Fue víctima de un violento robo en Bariloche. "Estamos aterrorizados", dijo Claudia Parsons.
"No sabemos qué vamos a hacer", sostuvo la mujer. "Esto se podía haber evitado", afirma, resignada y con la voz quebraba por la amargura y la impotencia. "Estamos aterrorizados", confiesa más adelante.
"Río Negro" estuvo con Claudia y recorrió lo que quedó de la casa. La imagen es desoladora. Cocina, termotanque, colchones y ropa quemada y tirada por el suelo. Un freezer, un mostrador y una caja registradora destruida por el fuego es todo lo que quedó de la pequeña despensa.
Claudia, de 31 años, asegura que la vida de su familia era normal hasta que su marido, Pablo, observó la noche del 7 de abril cómo dos jóvenes conocidos disparaban contra una vivienda, ubicada en el barrio El Progreso, distante a pocas cuadras del 28 de Abril.

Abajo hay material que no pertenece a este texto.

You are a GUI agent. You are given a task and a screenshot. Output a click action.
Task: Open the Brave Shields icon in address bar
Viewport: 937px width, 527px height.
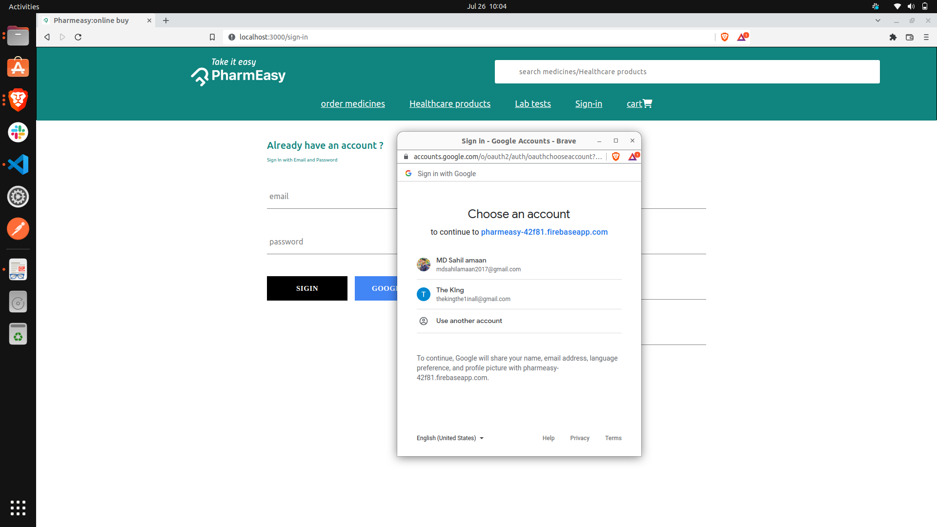click(724, 37)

Uno de los disparos impactó en la cabeza de Paula Vera, de 28 años. La joven murió cinco días después.
Desde ese momento, la vida de Claudia y su familia se transformó en un infierno. Jóvenes portando armas de fuego pasaban por el frente de su casa con frecuencia para amenazar a su marido para que no contara nada.
Escuchaban detonaciones. Tuvieron que encerrar a sus cinco hijos (un varón de 11 y cuatro nenas de 9, 7, 6 y 4 años) en una pieza para protegerlos.
Su marido cubrió con bloques de cemento la ventana de la habitación. "Mi marido les puso la televisión y el cable en la pieza y ahí pasaban todo el día jugando encerrados", relata. "'Papá, ¿nos tiramos al piso?', preguntaban mis hijos cuando escuchaban las detonaciones en la calle o el ruido de motos", aseguró la mujer.
El lunes al mediodía, personal de la Comisaría 28ª detuvo a dos peligrosos jóvenes. Uno de ellos, Sebastián "Mecha" Aravena, está sospechado de ser el presunto autor del homicidio de Vera y de Hugo Alberto Báez Guerrero, quien murió de un disparo en el pecho la noche del sábado.
Horas después, un grupo de jóvenes quemó la casa de Claudia. El ataque lo perpetraron alrededor de las 23.30. Claudia y su familia, por fortuna, se habían retirado. Los atacantes se llevaron electrodomésticos y lo que no pudieron robar, lo quemaron o destrozaron. También robaron 2.000 pesos.